Merlin did, but not before Arthur saw him smile. It was a good smile, Arthur thought, and it made him smile, too.


Merlin sat stiffly on the steps of the castle courtyard, his leg jiggling up and down and his hands clasped so tightly together they would occasionally go numb until he remembered to ease his grip.

A light tap on his shoulder made him startle, but he looked up and relaxed to see Gaius. The old man stood next to him, smiling and holding out a cloth with bread and cheese.

"I know you probably feel far from hungry but I would appreciate you at least trying to eat something."

Merlin took the cloth and crammed a piece of bread into his mouth. "Do you think she'll know me when she sees me?" he asked around his mouthful. "It's been a while. She might not recognize me."

Gaius eased himself down next to him with a grunt. "I wouldn't be surprised if she did recognize you. Never underestimate the power of a mother's love, Merlin. Every letter she sent to me after you were taken always spoke of you – what you looked like, how much she missed you, her hope of finding you and her fear of never seeing you again." He looked at Merlin and asked hestiantly, "Do you...?"

"I tried not to think about her," Merlin said, unable to eat anymore. "It hurt too much. But I couldn't stop myself, sometimes. I thought of her whether I liked it or not."

People came and went like dandylion seeds riding the breeze – people carrying sacks and baskets, people in fine clothes or plain clothes, men and women and children but no one familiar.

Until the woman in the frayed brown cloak lowered her hood, looking around as though lost and desperate to find her way.

Merlin stood, the food falling from his lap.

He would know her. Anywhere, any time, even with wrinkles at the corners of her eye and a little gray in her hair, he would know her. She turned, still searching, still desperate, until her eyes found him and stayed. Time stopped. They looked at each other, mother and son. They drank each other in, filling themselves with memories and sorrows and hopes and joys and a pain both terrible and wonderful. Then time resumed and they were moving to each other. A walk. A run.

"Merlin?" Huntih cried.

"Mother!" Merlin cried with her.

Then they were in each other's embrace, holding on like they would never let go as they wept into each other's shoulders.

"Merlin, oh, my boy, my Merlin, my Merlin" Hunith sobbed and laughed, over and over. But Merlin had no voice, his lungs thick with years of hope and terror and a joy so all-consuming it filled the hollow cavity of his chest until he thought he would burst from it.

Then Hunith released him only to take his face in her hands and continue drinking him in, every line and edge that she had never forgotten and would never forget. Her eyes were red, her cheeks were wet, and she was happy.

"My boy," she said, and kissed his forehead.

"Mum," he said.

Merlin wouldn't resign, though Arthur had offered it.
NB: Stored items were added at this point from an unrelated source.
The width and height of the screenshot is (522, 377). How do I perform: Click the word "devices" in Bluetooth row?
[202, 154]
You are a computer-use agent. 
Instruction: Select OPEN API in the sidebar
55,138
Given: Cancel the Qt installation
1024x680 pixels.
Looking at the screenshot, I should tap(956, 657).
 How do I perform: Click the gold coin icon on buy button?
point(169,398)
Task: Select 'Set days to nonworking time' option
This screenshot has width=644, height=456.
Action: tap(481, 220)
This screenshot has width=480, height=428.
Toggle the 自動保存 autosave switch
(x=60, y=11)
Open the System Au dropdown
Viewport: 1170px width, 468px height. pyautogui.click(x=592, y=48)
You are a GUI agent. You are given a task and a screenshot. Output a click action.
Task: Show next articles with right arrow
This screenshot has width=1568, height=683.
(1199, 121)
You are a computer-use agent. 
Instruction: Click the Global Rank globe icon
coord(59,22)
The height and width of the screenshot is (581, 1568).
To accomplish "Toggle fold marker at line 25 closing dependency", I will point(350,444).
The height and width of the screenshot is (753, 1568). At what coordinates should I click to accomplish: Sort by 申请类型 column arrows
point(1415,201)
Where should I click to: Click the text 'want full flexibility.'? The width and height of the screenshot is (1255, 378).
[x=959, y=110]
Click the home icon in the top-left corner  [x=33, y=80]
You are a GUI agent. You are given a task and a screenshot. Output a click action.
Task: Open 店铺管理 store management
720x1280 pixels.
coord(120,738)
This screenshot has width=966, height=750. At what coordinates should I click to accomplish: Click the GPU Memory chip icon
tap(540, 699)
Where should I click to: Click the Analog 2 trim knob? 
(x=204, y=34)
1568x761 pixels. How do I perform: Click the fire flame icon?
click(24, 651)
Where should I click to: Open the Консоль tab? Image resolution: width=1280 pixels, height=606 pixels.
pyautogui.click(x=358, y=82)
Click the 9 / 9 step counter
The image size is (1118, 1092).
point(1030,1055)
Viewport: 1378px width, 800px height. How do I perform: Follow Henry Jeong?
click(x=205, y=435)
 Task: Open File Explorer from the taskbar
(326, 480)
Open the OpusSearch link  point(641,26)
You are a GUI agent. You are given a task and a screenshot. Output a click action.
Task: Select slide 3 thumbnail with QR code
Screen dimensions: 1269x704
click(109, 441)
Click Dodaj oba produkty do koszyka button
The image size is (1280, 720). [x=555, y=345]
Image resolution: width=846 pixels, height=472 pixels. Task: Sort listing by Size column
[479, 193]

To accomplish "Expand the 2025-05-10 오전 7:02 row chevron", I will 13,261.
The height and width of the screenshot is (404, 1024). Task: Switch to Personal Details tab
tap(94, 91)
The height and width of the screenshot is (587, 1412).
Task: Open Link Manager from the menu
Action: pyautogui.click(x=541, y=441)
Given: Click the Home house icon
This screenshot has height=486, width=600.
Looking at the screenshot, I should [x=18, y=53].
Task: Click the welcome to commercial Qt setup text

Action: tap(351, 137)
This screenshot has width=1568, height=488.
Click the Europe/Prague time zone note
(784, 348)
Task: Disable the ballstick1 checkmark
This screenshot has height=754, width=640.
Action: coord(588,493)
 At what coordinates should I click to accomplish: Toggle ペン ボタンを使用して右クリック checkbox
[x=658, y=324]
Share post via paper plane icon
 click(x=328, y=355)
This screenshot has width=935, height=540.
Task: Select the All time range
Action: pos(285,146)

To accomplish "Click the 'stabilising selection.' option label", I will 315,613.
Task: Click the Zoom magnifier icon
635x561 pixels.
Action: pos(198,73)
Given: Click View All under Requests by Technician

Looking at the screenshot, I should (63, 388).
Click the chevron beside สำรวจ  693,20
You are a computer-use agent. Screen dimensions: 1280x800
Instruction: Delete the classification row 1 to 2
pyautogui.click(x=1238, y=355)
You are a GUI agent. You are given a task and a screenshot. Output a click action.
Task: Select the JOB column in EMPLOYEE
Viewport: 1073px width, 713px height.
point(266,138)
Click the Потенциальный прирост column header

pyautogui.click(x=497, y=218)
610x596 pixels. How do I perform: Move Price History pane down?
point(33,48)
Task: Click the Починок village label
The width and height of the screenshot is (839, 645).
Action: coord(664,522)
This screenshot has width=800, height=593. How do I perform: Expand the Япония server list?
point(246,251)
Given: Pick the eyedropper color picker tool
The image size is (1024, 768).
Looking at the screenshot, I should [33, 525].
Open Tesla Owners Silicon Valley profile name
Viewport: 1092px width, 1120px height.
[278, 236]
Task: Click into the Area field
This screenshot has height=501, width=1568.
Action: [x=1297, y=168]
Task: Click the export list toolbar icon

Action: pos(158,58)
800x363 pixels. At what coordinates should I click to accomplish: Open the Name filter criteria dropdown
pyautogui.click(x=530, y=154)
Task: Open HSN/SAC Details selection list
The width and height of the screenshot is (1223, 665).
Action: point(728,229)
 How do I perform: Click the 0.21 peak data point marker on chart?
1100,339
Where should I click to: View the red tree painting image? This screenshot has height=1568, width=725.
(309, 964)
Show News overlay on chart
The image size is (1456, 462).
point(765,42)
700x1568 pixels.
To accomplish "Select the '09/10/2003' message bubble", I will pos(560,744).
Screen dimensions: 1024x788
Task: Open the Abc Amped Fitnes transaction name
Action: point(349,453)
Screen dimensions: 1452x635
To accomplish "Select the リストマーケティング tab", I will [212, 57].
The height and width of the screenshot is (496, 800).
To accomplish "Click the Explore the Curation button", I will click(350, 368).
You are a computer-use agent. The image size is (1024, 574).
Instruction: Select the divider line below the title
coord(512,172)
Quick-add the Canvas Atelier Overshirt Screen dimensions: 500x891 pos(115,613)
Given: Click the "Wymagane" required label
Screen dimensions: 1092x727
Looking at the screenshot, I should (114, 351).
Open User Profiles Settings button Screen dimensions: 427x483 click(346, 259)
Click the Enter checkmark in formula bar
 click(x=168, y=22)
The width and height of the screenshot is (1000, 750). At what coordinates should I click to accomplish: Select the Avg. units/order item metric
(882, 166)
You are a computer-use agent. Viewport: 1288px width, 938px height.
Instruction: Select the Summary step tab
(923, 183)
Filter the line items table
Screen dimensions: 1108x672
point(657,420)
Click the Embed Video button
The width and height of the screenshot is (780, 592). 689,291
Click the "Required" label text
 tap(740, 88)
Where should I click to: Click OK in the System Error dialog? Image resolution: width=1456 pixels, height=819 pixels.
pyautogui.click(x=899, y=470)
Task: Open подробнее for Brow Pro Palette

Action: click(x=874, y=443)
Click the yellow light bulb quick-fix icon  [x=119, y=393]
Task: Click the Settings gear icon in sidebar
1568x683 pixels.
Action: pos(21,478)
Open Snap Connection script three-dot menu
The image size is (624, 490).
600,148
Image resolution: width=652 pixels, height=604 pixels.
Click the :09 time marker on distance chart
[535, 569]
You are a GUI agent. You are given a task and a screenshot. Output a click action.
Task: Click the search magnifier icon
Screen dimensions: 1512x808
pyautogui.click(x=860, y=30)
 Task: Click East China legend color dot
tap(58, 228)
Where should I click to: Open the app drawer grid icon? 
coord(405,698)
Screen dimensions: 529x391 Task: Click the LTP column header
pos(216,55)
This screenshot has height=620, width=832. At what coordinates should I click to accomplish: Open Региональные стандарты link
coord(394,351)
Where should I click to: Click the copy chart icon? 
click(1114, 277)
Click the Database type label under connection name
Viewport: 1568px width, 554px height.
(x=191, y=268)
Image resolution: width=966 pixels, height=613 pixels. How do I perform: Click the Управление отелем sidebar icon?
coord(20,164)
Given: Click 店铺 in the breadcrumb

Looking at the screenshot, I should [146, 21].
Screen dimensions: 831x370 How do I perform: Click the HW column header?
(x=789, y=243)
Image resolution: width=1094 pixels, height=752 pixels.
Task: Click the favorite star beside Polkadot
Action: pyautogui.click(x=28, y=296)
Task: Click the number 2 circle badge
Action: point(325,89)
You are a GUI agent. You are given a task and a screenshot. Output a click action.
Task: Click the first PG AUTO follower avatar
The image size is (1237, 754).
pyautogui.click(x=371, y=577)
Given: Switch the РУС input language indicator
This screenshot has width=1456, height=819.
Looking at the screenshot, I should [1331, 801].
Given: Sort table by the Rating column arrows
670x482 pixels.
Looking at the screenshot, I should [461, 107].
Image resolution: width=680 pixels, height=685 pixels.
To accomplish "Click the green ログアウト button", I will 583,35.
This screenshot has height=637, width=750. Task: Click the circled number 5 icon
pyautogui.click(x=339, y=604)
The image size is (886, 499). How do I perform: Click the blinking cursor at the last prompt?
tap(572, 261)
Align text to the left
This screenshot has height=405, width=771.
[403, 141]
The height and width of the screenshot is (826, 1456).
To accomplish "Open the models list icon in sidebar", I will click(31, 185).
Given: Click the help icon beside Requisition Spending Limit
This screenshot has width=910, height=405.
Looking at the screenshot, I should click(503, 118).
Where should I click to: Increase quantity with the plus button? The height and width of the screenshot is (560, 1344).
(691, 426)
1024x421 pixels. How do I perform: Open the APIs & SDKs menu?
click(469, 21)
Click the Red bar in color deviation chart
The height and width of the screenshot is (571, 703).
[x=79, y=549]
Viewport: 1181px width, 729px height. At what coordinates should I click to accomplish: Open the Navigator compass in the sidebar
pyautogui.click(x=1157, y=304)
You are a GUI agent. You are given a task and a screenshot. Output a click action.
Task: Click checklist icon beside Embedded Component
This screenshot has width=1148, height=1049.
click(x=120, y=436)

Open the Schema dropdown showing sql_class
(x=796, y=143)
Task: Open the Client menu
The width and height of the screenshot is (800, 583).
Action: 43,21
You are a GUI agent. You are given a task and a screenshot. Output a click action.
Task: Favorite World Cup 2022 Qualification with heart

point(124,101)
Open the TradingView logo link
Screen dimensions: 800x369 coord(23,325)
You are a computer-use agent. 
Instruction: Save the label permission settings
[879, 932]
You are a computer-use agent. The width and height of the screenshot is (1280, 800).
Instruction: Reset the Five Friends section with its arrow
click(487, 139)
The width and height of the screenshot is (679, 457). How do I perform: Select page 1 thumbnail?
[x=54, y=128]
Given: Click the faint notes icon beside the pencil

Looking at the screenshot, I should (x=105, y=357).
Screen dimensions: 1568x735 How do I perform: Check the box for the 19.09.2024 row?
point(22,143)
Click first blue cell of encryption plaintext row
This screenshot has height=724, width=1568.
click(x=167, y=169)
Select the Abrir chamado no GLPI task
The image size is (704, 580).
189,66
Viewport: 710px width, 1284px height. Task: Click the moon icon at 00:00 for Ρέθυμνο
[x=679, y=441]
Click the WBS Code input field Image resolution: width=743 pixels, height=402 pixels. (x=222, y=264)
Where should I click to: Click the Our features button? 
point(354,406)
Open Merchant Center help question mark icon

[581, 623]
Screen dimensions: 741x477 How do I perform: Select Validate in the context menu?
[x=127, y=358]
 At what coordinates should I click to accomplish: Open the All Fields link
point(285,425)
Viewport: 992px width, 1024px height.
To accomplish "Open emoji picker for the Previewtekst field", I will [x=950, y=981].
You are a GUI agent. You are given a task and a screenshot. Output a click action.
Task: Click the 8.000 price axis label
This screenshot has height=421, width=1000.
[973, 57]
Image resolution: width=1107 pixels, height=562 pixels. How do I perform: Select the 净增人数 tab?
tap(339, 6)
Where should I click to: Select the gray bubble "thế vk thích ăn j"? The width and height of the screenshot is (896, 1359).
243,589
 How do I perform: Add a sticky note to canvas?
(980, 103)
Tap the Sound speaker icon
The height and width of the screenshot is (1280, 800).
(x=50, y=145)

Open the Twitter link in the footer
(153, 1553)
There was no home to go back to, not in Cenred's kingdom, and Hunith was staying right where she was. Home wasn't a place, anyway. It was people – his mother and Gaius. It was where he was safe and warm and where serving a prince was his for the choosing no matter what any destiny had to say. Luck was finally smiling on Merlin.

Merlin had never been happier to have such a strong will to live.

The End

A/N: Just so everyone knows I have no plans of turning this idea into a complete rewrite of all the episodes since, IMO, nothing much would have changed other than, possibly, Arthur not throwing things at Merlin. But I may, and it is a tentative may, add to this should the mood strike. It's not a promise, thus why I'm going to label this story as complete, but it has sparked a few ideas I'm tempted to explore later on. Again, though, no promises.

I also apologize for any HTML tags that may have escaped my notice. I insert my own tags for other archive sites but have to remove them for this site and I always manage to miss a few. You don't need to point them out, just rest assured that it's not a glitch.

I almost forgot to add, if some of the dialog sounds familiar it's because it is from the show.